Demanufacture was THE album that landed FF firmly on the map, and was on of 1995's standout albums, along with Slaughter of the Soul (At The Gates), Once Upon A Cross (Deicide) & Astrocreep 2000 (White Zombie). Its production, musicianship and technical wizardy stood it apart from the rest.
Between Dino Cazerez (Guitar) and Raymond Herrera (Drums), these guys delivered a genuinely unique, heavy, fast, energetic album which would have perfectly sat as the soundtrack to The Terminator. The album was inspired and written about the very same subject matter - man against the machine. Tracks like Self Bias Resistor, New Breed and H-K (Hunter Killer) all tip the hat in the direction of Cameron's concept.
Opening 3 tracks - Demanufacture, the afore mentioned SBR and Zero Signal are a showcase in how to start an album. What stands out immediately are the drums - and specifically, the machine-like kick pedal work of Herrera. Synced up with furious guitar work from Cazerez, the delivers a sound and approach most hadn't heard before, and many would go on to copy. Burton's mix of harsh and clean vocals should please both camps, but truely his forte is screaming. His singing has never been all that.
Zero Signals' kick triplets will stay in your head for days and have you drumming your fingers till they bleed. Rhys Fulber, the band's synth master and live keyboardist, adds so much atmosphere. In Replica, the bands biggest ever single, things are a little more stripped down but that familiar drum / guitar sync and the guitar dischords are used perfectly to deliver a pounding track. One of metal's most easily recognised riffs, songs, soundtrack to 90's metal.
New Breed employs a more gabba-feel, almost a song off of one of their numerous remix albums. A great song, aggressive and full of effects and more wizardry from Fulber. The only dissapointment of the album comes next - a misplaces, pointless and (frankly) awful cover of Head of David's Dog Day Sunrise. I will never understand way they bothered.
This album has many greay riffs, and one of the best comes as the intro and main riff on Body Hammer. The metal-effect snare and ambient atmosphere is awesome - a mean, slow tempo track with massive groove and huge chorus.

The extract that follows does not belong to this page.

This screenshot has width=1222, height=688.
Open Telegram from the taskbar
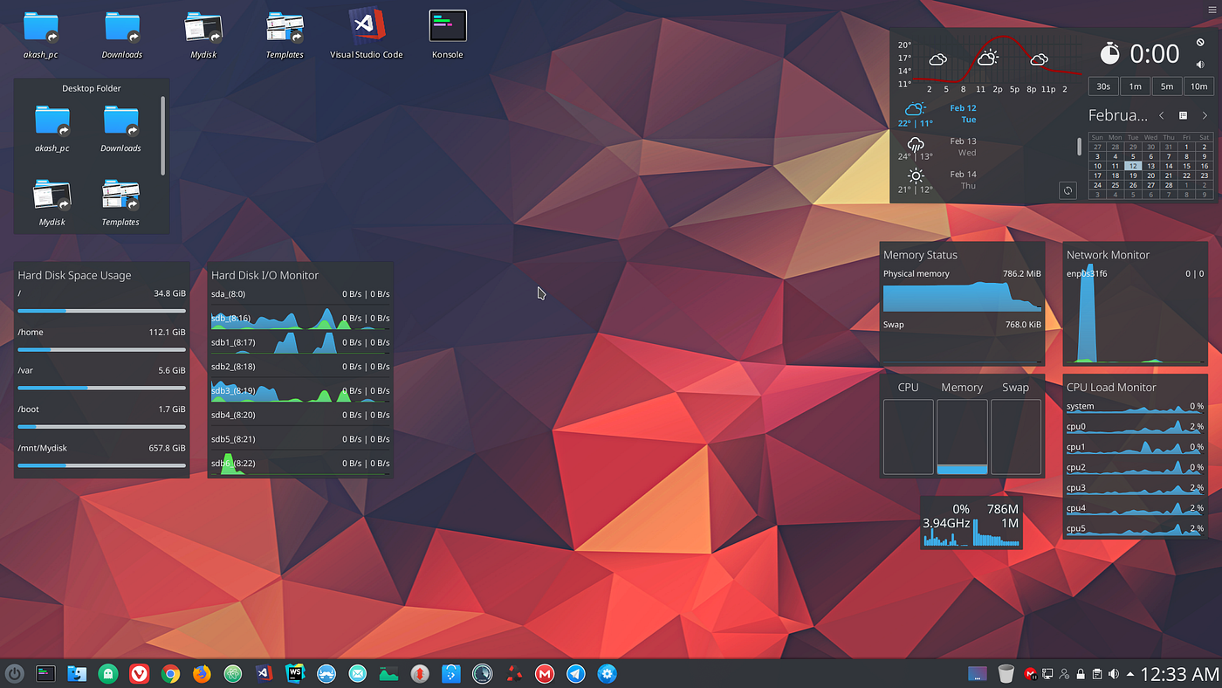coord(575,673)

Flashpoint feels a little missguided and the song feels like it should have maybe been dropped. Its not as strong in structure, riffs or delivery. Vocals are very sketchy in places too. Faith is redeemed, however, with H-K (Hunter Killer). The long police / news report intro again visits the whole dystopian / failed society feel and then in come the drums / guitar and synth and we are back with another killer track. Vocal delivery here is spot on here.
Pisschrist has the making of a great track but seems to fall short and almost feels like two tracks chucked together. The half-time clearn vocal piece at the end could be a great song on its own, without the heavy distortion on Bell's vocals.
A Therapy For Pain is, as with most final tracks on FF albums, a slow, layered, final-piece song. At close to 10 minutes, including the lengthy out-tro, this is one for fans but maybe not their greatest song ever.
A poor finish to what is, otherwise, a stunning album. The riffs are crushing, the drums and inspirational (and at the time, quite original) but the feel of the album is what wins here. Man Vs Machine. Ears Vs Metal.